[Aim of the exercise] Pictures aside, the output must consist of the lines from the one containing "The height and" through the end of the data, reproduced exactly.

*** Stored data ***

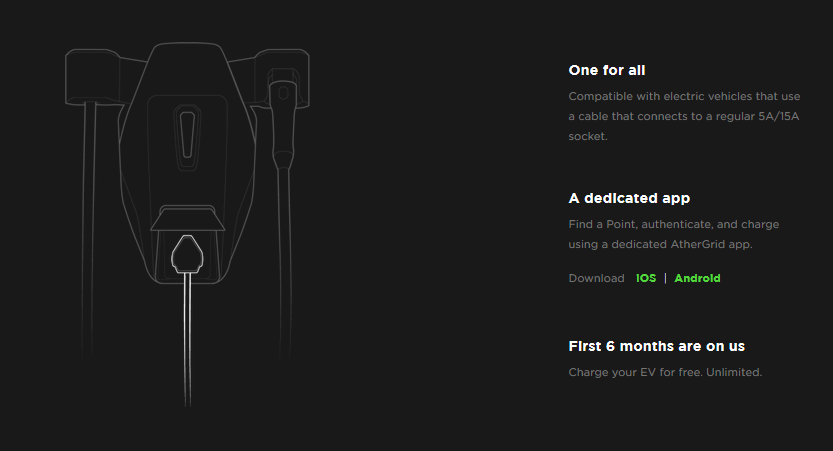This screenshot has width=833, height=451.
Task: Open the iOS app download link
Action: (645, 278)
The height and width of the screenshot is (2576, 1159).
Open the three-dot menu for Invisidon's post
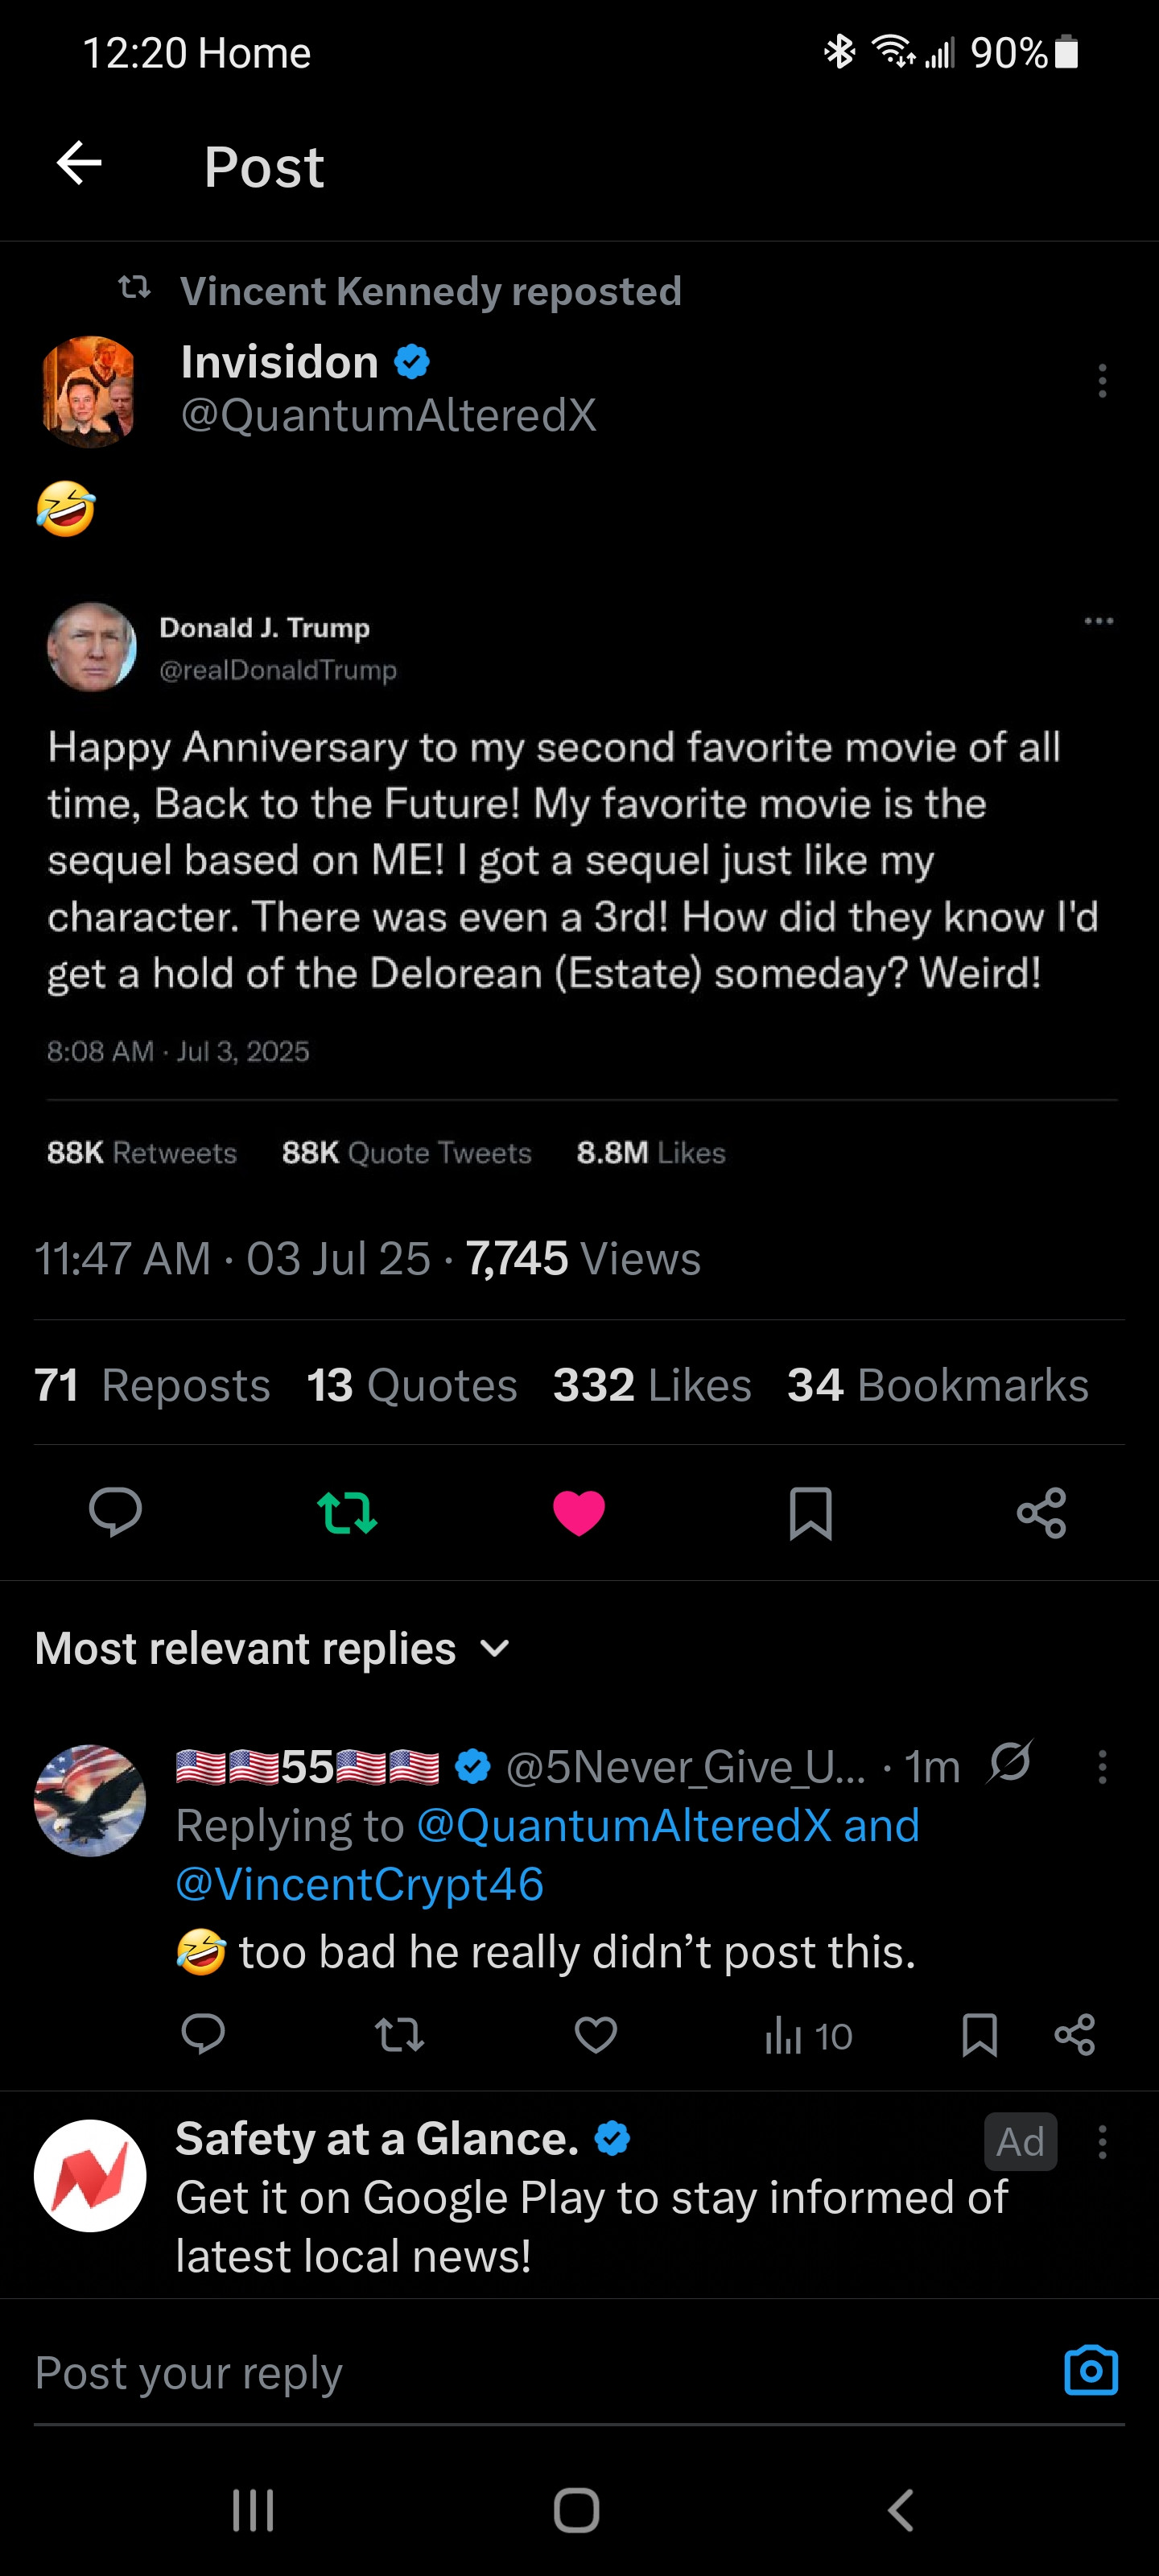pos(1102,381)
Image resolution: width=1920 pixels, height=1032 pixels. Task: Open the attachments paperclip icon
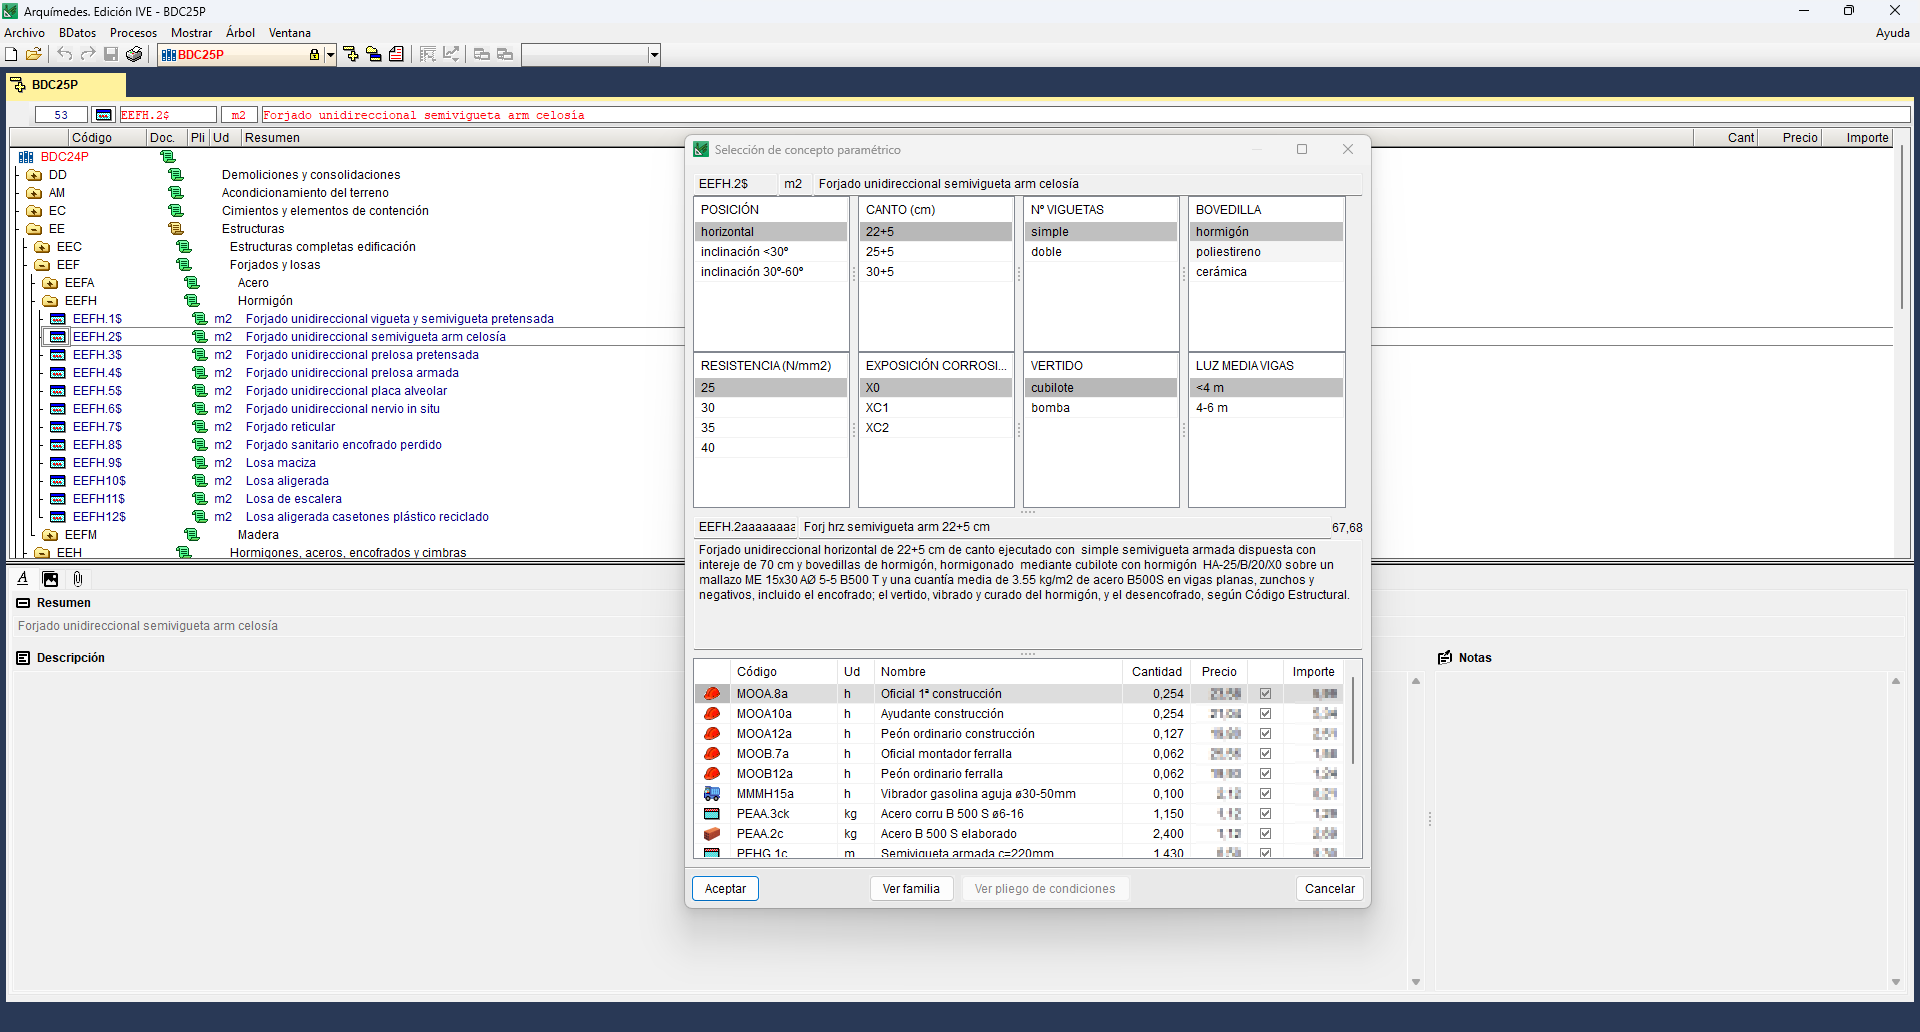pyautogui.click(x=78, y=579)
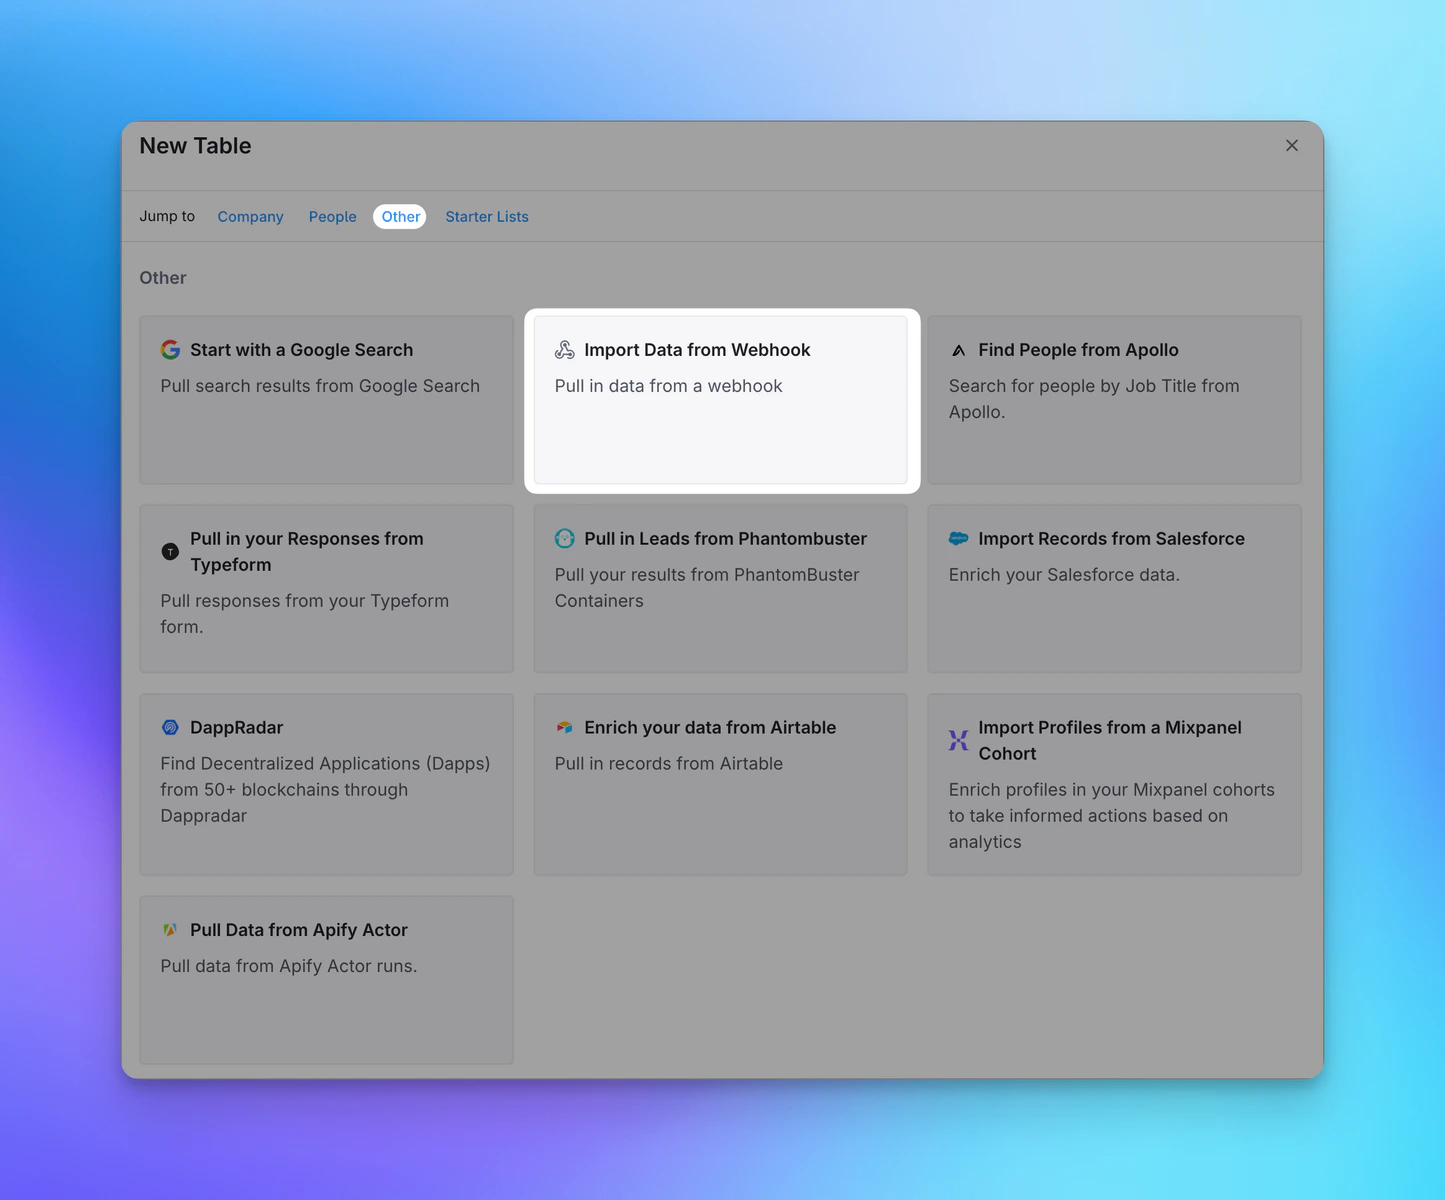Click the Apollo icon next to Find People
1445x1200 pixels.
(958, 350)
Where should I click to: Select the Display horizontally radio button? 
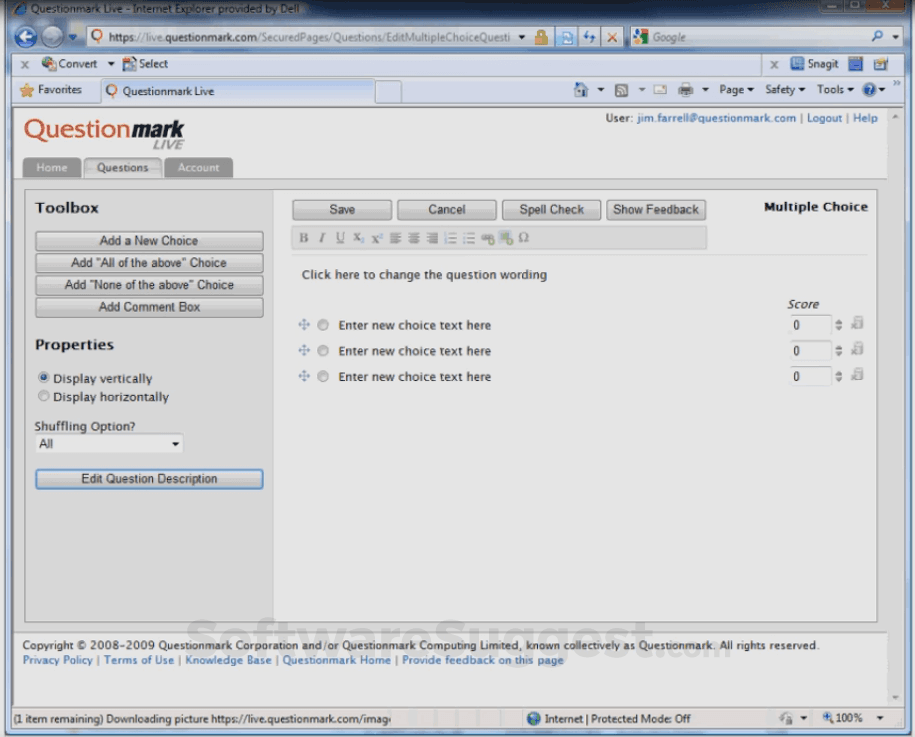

***

[Result]
The height and width of the screenshot is (2576, 1159).
Open the three-dot menu for Invisidon's post
pos(1102,381)
Image resolution: width=1920 pixels, height=1032 pixels. Task: Open the attachments paperclip icon
pyautogui.click(x=78, y=579)
Click the Apollo icon next to Find People
1445x1200 pixels.
(958, 350)
Where should I click to: Select the Display horizontally radio button? 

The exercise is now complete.